WLCG Operations Coordination Minutes - 1st November 2012
Agenda
Attendance
- Local: Maria Girone (chair), Andrea Sciabà (secretary), Wei-Jen, Felix Lee, Alessandro Di Girolamo, Maria Dimou, Stefan Roiser, Jan Iven, Maarten Litmaath, Maite Barroso Lopez, Nicolò Magini, Simone Campana, Ikuo Ueda, Massimo Lamanna, Michail Salichos, Andrea Valassi, Ulrich Schwickerath, Ian Fisk, Oliver Gutsche, Helge Meinhard, Domenico Giordano
- Remote: Stephen Burke, John Gordon, Si Liu, Alexei Klimentov, Burt Holzman, Dave Dykstra, Gareth Smith, Rob Quick, Di Qing, Ian Collier, Ron Trompert, Peter Solagna
Communication tools
Andrea announces that the
wlcg-tier1-contacts@cernNOSPAMPLEASE.ch list has been checked and can be used to contact the Tier-1 sites. He proposes to return
wlcg-operations@cernNOSPAMPLEASE.ch to its original, "pre-working group" status and create a
wlcg-ops-broadcast@cernNOSPAMPLEASE.ch for broadcasts. The proposal does not encounter any objection. Maria D. proposes to add it to the CIC operations portal to be able to send the broadcasts from the web portal.
Task Force reports
CVMFS
- Reminder sent to all site admins to fill in the twiki page, so far we have responses from ~ 1/3 of sites
- Sites that deployed CVMFS since the last meeting
- DESY-ZN (LHCb)
- IN2P3-CC (CMS)
- IN2P3-CC-T2 (CMS)
- ru-PNPI (ATLAS, CMS, LHCb)
- RU-Protvino-IHEP (CMS)
- UAM-LCG2 (ATLAS)
- Total deployment status (since start of task force): 94 sites contacted, 13 sites deployed, 1 site decomissioned
- Sites asking for new CVMFS version 2.1 with shared cache and NFS export (release foreseen for Q1/2014)
gLExec
- ATLAS: integration of glexec usage into the pilot code has restarted; testing expected in the coming weeks.
PerfSonar
Simone presented some
slides
.
- The PS service type has been added to GOC; Simone and Rob will discuss later today how to do it for OSG.

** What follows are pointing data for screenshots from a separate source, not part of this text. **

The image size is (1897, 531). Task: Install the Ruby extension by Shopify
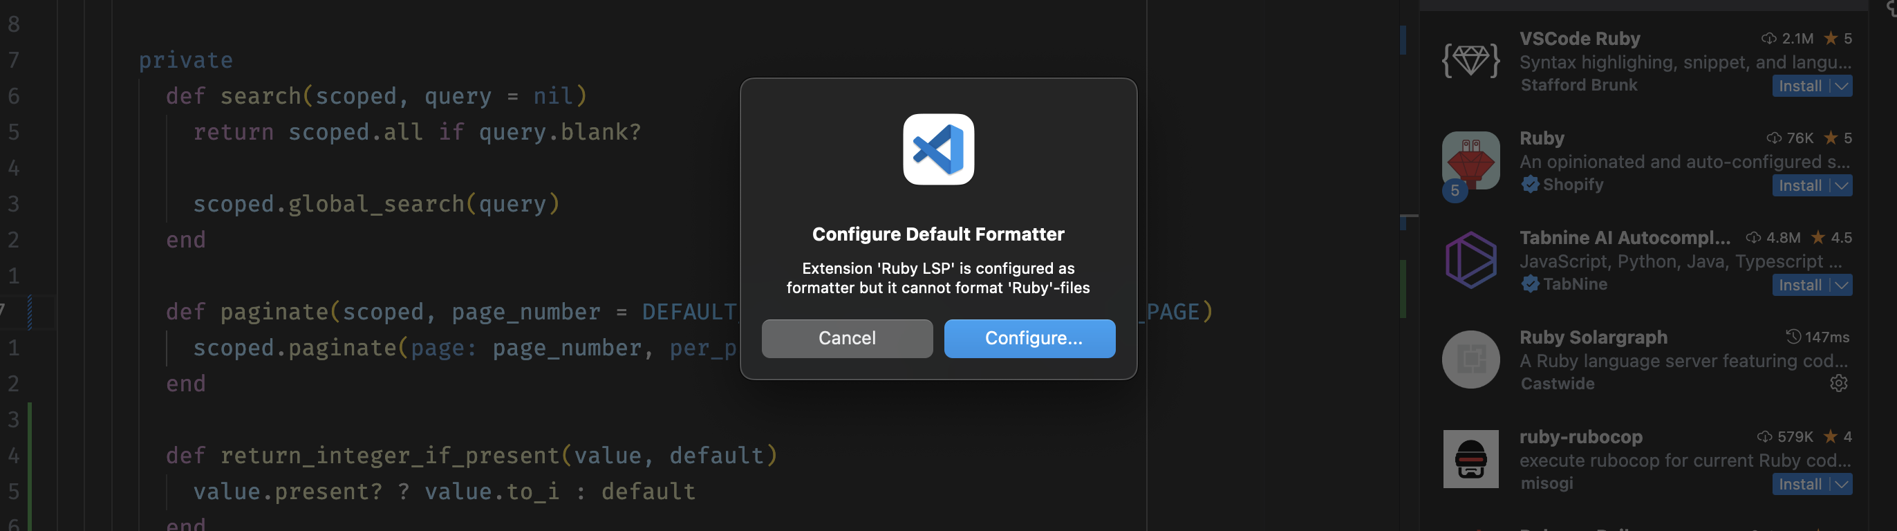pos(1799,185)
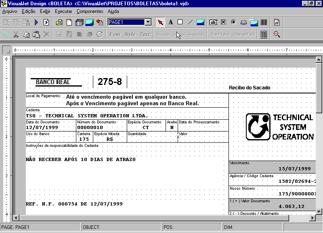Open the Arquivo menu
The width and height of the screenshot is (323, 233).
point(10,12)
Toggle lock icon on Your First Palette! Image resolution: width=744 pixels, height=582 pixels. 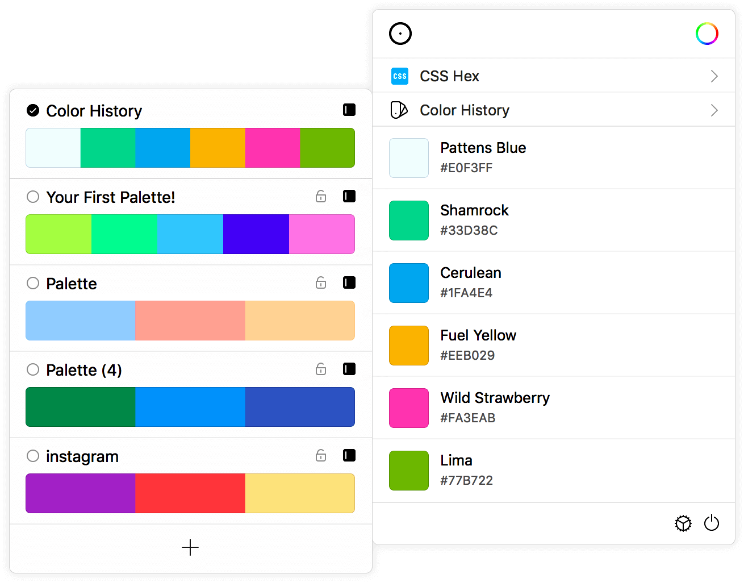[321, 196]
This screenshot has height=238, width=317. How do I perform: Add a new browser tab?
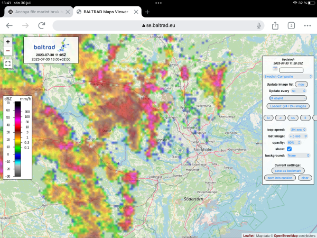click(147, 12)
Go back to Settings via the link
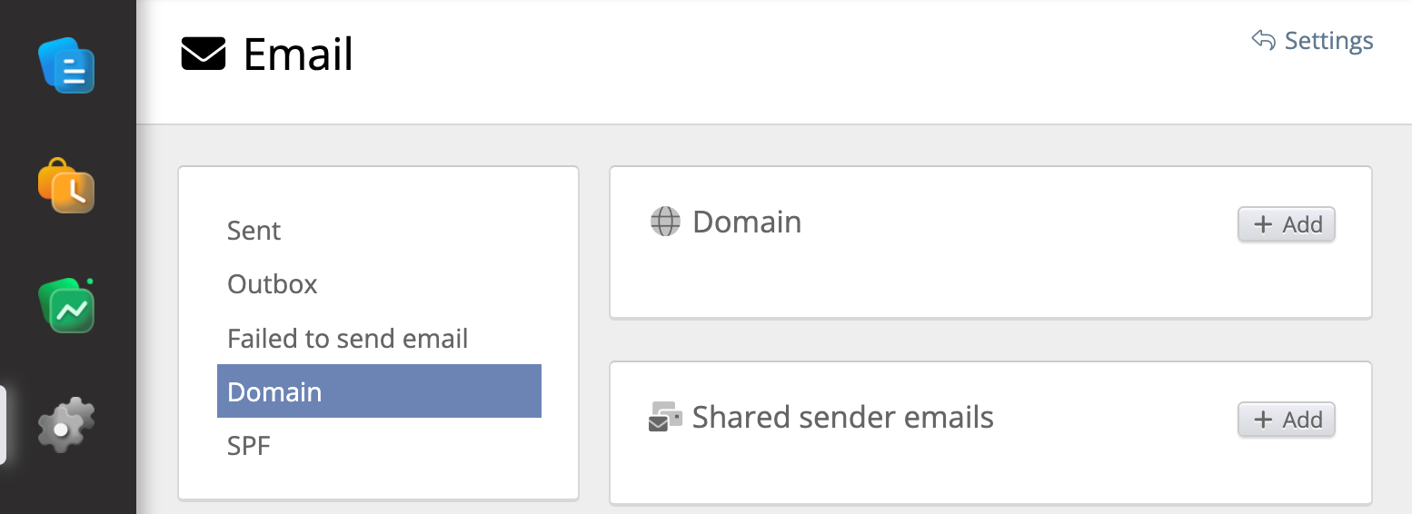 1328,41
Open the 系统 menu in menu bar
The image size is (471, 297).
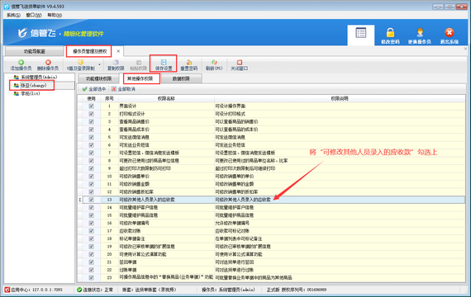[13, 15]
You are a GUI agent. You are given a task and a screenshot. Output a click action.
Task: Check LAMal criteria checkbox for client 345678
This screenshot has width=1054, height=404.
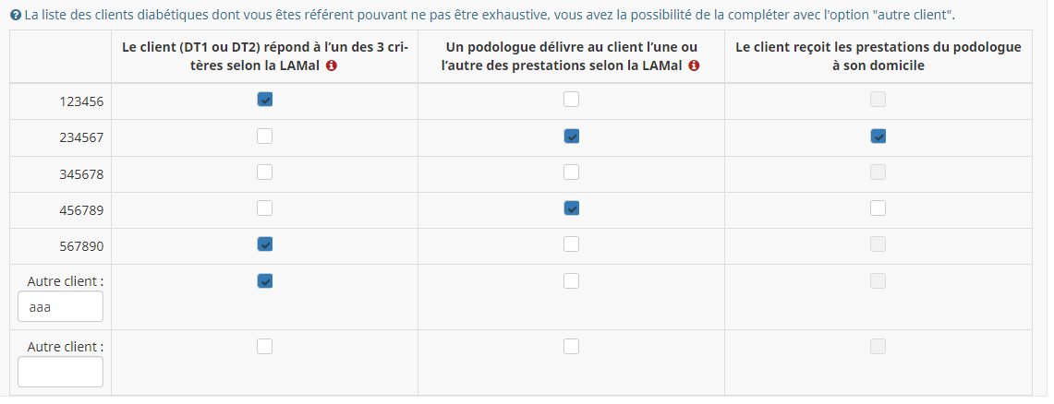(x=265, y=172)
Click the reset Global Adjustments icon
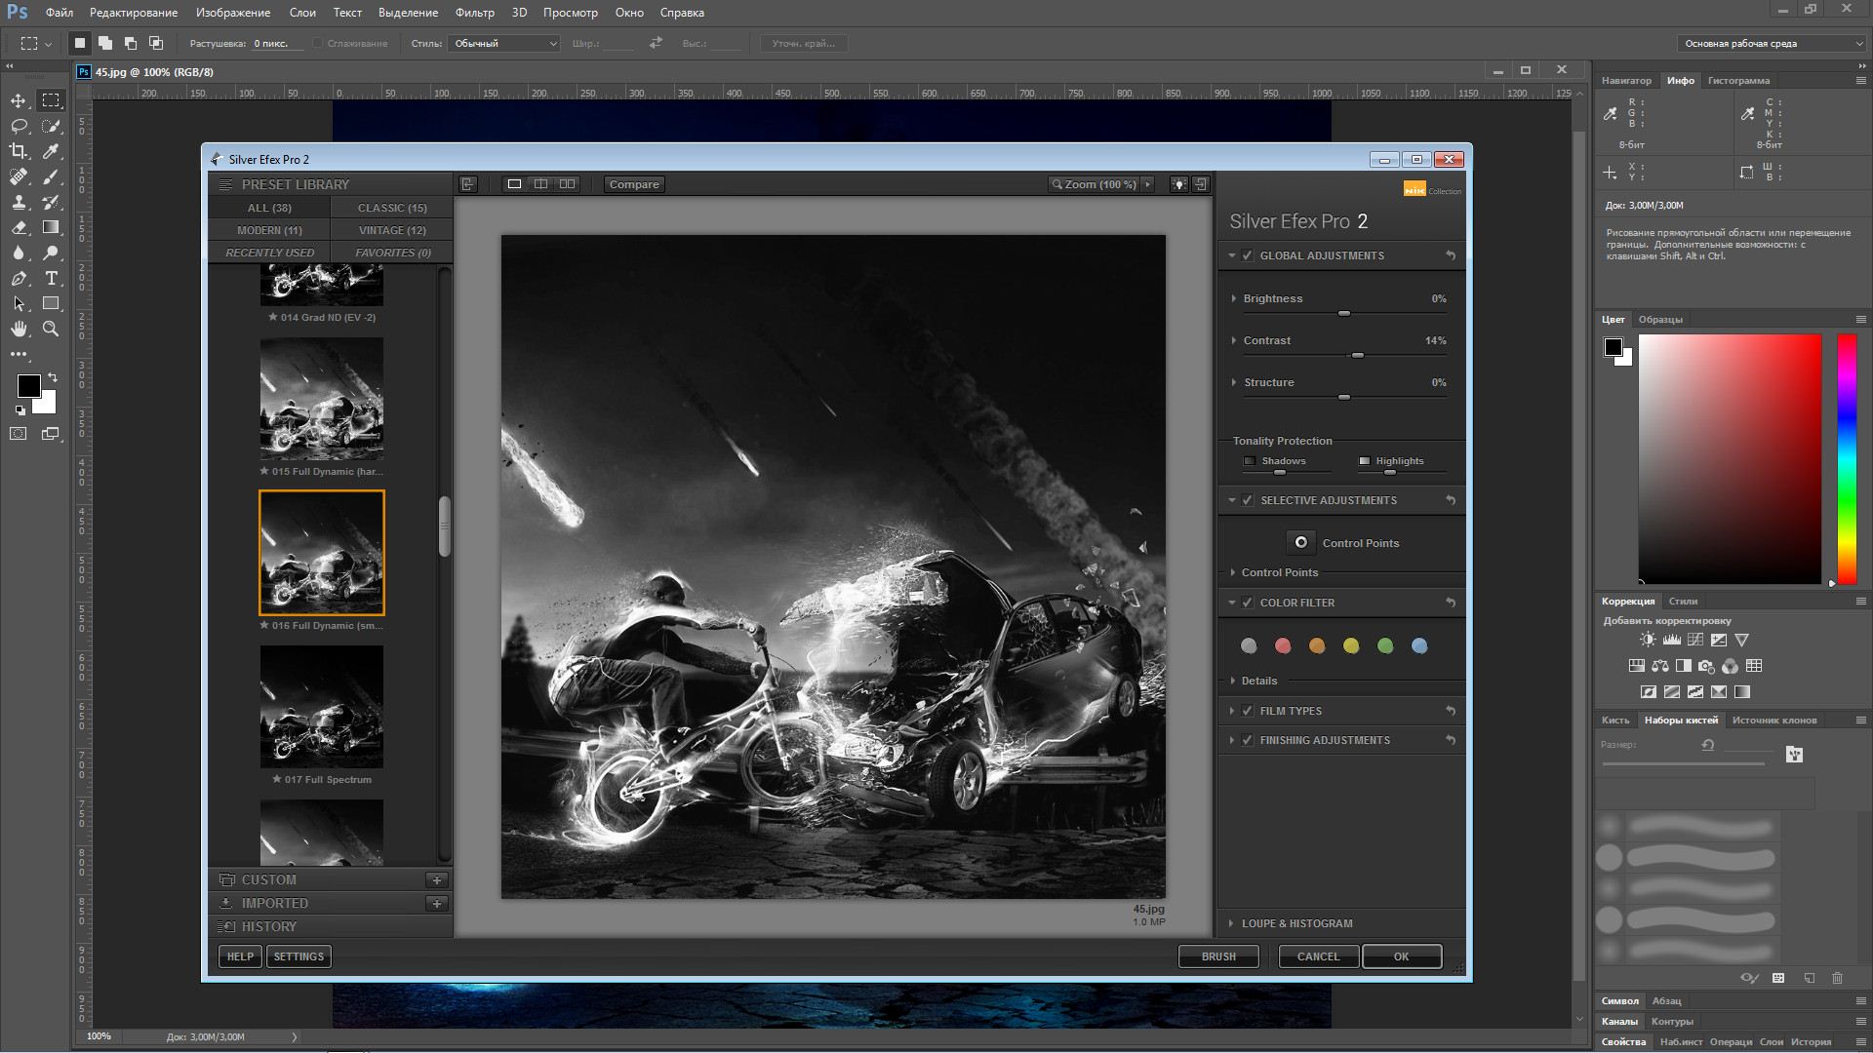This screenshot has height=1053, width=1873. pyautogui.click(x=1450, y=254)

- Now we have the list of the most important sites and channels to test; the next step is to:
- register existing PS instances in GOC/OIM
- install PS at sites which do not have it
Oliver asks if there is any recommendation for using a special hardware setup, as it is the case in the US. Simone answers that this is not the case for now (but it is recommended to use different nodes for the bandwidth and latency measurements) but he will discuss it with Shawn.
Tracking tools
ALARM raising for additional CERN services?
This item
concerns the Tier0 only. Presentation
http://indico.cern.ch/getFile.py/access?subContId=0&contribId=1&resId=1&materialId=slides&confId=215003
was prepared on ATLAS request. The 2012/11/20 WLCG MB will discuss which additional services (if any) should be added in the list of services eligible to raise ALARMs. E-groups' "criticality", in particular, should be well justified, the service being supported by another department (not CERN IT). Implementation-wise, there is consensus that GGUS ALARMs is the way to go.
Maria G. encourages the experiments to give her the list of additional services for which it should be possible to submit ALARM tickets. She will bring this up at the MB in two weeks during her update on the service criticality.
Maite points out that it never happened that ALARM tickets were abused and that it is correct to use them for any serious incident.
Maarten clarifies that sending an alarm ticket does not necessarily awake an expert in the night: only the operator will immediately react, and follow the published procedures. Helge says that for most services an SMS is sent to the expert at any time, and then he/she decides how to proceed. The general consensus is that the operator's response time is always very short and the experts' response more than adequate in most cases, even when support is best effort (as for the majority of the services).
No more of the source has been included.